I'm far from convinced that it is something that I will ever get over. I can only apologise to anybody who has expected a response from me and not received one. For anybody who needs a more immediate response, then probably best to call me on my mobile. If I don't come back to you, then leave it for an hour or two and try again. If I answer, everything will be fine. If I don't then I may just be unable to return the call. Don't feel that you are bugging me, it probably is helping.
The Upgrade
If 2022 was the year of the camera, then 2024 is the year of the computer.
I last built myself a new desktop computer at the very end of 2017. I went all-out to build something that was close to state-of-the-art for the time in the hope that it would last me a while. I've had a couple of upgrades in the intervening six years, but it has worked pretty much flawlessly for that time.

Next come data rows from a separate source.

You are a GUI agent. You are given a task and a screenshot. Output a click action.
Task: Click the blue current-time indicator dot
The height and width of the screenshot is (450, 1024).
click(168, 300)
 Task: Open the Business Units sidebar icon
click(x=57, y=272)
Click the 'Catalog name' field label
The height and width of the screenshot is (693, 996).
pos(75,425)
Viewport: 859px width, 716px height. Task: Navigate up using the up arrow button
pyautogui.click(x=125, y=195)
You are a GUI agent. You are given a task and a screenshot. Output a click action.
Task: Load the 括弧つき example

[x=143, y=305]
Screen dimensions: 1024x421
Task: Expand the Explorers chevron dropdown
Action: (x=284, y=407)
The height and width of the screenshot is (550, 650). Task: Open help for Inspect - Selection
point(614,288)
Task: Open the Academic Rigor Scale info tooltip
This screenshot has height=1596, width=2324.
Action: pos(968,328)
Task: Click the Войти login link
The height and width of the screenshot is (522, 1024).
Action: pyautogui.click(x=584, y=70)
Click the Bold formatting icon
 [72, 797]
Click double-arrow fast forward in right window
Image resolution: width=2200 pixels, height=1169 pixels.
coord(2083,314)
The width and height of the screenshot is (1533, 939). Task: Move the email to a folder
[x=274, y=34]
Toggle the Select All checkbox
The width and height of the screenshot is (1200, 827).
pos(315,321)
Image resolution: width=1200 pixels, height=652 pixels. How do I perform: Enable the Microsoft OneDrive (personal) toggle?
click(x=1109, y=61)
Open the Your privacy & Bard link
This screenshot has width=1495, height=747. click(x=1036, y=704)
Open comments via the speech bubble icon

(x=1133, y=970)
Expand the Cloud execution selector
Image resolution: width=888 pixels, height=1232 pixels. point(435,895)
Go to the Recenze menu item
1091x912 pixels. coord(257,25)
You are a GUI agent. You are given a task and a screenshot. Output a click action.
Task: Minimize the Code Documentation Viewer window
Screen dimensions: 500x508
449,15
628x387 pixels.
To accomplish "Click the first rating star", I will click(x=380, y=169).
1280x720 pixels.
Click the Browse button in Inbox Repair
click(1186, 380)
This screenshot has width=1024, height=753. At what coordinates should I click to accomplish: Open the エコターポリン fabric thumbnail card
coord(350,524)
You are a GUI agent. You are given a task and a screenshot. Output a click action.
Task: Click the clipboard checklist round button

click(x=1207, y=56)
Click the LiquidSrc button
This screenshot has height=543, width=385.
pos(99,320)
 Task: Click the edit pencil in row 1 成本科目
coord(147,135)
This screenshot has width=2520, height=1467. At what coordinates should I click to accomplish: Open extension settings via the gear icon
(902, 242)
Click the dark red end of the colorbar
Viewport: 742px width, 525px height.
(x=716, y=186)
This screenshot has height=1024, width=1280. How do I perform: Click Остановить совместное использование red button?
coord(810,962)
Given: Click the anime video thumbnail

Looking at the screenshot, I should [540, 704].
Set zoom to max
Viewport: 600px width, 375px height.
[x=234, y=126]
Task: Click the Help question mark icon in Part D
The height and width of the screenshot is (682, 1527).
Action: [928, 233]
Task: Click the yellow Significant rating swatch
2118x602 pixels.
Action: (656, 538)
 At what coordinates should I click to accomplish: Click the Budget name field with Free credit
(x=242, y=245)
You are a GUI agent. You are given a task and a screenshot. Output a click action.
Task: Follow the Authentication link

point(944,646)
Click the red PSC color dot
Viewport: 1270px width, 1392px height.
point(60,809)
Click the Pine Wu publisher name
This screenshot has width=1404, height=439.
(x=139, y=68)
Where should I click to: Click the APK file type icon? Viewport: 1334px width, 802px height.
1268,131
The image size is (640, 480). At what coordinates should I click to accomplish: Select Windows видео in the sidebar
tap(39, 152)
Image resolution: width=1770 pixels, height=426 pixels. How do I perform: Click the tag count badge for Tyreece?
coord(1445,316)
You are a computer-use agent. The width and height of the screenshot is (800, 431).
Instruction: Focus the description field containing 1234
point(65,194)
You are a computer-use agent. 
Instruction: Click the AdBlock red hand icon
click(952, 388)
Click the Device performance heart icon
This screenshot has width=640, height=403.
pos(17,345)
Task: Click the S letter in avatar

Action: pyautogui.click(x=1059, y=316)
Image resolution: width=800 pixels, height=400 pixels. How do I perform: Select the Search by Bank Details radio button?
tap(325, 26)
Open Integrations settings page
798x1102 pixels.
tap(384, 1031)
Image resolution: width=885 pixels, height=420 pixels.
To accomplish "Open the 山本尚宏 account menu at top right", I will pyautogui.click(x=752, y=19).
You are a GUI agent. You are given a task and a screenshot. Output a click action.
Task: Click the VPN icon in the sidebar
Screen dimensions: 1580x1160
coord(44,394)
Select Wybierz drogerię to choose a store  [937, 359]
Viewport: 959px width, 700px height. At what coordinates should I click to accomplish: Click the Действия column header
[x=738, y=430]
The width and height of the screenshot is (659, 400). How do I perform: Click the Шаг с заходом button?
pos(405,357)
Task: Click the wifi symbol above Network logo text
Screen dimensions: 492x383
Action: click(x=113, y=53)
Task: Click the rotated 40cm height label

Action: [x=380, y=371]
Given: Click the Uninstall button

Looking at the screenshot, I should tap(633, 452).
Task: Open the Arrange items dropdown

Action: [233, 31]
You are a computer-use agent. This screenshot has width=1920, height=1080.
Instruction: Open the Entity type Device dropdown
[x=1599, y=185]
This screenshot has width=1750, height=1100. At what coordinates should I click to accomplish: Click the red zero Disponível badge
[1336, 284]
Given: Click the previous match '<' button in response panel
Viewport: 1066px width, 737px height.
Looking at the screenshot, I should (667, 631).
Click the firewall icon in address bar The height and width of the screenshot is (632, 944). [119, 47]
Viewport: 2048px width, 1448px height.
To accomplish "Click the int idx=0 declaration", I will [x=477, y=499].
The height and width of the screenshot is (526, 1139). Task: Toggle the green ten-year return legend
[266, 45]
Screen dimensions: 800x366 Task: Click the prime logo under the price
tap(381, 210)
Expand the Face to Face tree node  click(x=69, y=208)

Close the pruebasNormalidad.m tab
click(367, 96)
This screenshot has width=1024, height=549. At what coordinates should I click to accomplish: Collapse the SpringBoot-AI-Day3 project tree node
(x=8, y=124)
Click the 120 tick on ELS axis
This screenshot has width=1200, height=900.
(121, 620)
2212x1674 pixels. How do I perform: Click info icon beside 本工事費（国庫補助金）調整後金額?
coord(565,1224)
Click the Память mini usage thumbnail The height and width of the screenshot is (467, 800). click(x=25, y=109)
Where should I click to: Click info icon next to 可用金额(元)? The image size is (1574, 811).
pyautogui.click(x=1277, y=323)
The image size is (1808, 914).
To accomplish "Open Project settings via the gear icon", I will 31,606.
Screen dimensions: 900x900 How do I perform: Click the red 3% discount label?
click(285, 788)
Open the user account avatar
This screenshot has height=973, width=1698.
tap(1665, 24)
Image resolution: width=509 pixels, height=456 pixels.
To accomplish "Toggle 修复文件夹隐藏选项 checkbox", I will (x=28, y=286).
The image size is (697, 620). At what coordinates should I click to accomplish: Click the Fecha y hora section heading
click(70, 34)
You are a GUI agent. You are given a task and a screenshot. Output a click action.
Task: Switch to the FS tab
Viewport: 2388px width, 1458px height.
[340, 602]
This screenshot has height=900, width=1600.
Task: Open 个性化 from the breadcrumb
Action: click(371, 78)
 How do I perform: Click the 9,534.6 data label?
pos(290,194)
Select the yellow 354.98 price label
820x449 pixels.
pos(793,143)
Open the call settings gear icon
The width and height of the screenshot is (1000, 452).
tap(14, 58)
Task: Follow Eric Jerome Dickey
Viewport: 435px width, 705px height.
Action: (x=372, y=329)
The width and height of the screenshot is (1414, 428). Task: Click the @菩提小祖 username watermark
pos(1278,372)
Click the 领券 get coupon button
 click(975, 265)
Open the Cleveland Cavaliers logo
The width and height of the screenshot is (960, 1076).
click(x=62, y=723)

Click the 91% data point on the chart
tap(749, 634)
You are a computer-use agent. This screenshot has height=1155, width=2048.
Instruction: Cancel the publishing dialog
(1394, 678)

Still, the art does advance and I was starting to find that some software was beginning to feel a little sluggish. I've discovered the power of Topaz Photo AI and frankly the processing power needed for it to work well is staggering. I had the graphics card, but the main processor and memory were lacking. Even some of the new features of Adobe Photoshop push the old system to its limits.
Anyway, over the last few months I've built up a set of new components and created a totally new PC tower that should hopefully keep me going for another few years. I don't think I've ever done a rundown of my hardware, so here goes.
It's now an AMD Ryzen 7 7700 processor with 32Gb of DDR5 memory on an ASUS B650 mainboard. Storage is provided by a 1TB Crucial NVME SSD as a main drive with a pair of 4TB Samsung 870 SATA SSD drives for data and main backup. I use an external 4TB portable hard drive for secondary backup.
Display is provided by an AMD Radeon 6600 Graphics card that drives three 32-inch ViewSonic monitors at 2560x1440 pixels. I run Windows 11 Professional and it is as up-to-date as possible.
I still have my 14-inch Huawei laptop that I use for diagnostics and travel as well.
Into 2024
So, another year has passed and we are all alive and reasonably well. I've a great holiday to look forward to in February and am keen to keep on with my writing.